> **TASK OBJECTIVE**:
Format the material from the line containing "You are a computer-use agent. The" through the line containing "(x=465, y=98)" as a two-column CSV with the columns instruction and location. Each request gets one row with its text and its answer, each in a single quoted field, and any line breaks are replaced with spaces.
— start of WORKING DATA —
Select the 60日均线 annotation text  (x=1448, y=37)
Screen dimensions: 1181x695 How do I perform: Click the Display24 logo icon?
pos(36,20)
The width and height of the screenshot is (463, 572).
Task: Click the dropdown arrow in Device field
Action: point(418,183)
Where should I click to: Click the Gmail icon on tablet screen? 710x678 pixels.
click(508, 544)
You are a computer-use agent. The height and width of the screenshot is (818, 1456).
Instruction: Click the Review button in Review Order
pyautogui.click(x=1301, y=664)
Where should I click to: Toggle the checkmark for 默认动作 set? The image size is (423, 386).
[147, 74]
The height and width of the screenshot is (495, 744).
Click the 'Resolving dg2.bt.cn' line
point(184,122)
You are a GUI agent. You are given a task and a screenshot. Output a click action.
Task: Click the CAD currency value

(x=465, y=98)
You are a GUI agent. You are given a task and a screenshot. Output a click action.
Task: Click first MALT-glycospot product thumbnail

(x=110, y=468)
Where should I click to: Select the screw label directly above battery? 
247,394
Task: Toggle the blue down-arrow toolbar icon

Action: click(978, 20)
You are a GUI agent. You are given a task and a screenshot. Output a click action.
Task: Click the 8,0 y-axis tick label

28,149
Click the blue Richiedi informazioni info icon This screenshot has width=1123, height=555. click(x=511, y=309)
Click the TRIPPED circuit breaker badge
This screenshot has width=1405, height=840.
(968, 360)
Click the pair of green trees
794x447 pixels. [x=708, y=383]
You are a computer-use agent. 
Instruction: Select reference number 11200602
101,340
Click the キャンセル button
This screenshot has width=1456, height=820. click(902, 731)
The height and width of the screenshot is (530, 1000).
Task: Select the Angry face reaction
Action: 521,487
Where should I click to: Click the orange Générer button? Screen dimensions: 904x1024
— end of WORKING DATA —
> **TASK RESULT**:
instruction,location
"You are a computer-use agent. The height and width of the screenshot is (818, 1456). Instruction: Click the Review button in Review Order","pyautogui.click(x=1301, y=664)"
"Where should I click to: Toggle the checkmark for 默认动作 set? The image size is (423, 386).","[147, 74]"
"The height and width of the screenshot is (495, 744). Click the 'Resolving dg2.bt.cn' line","point(184,122)"
"You are a GUI agent. You are given a task and a screenshot. Output a click action. Task: Click the CAD currency value","(x=465, y=98)"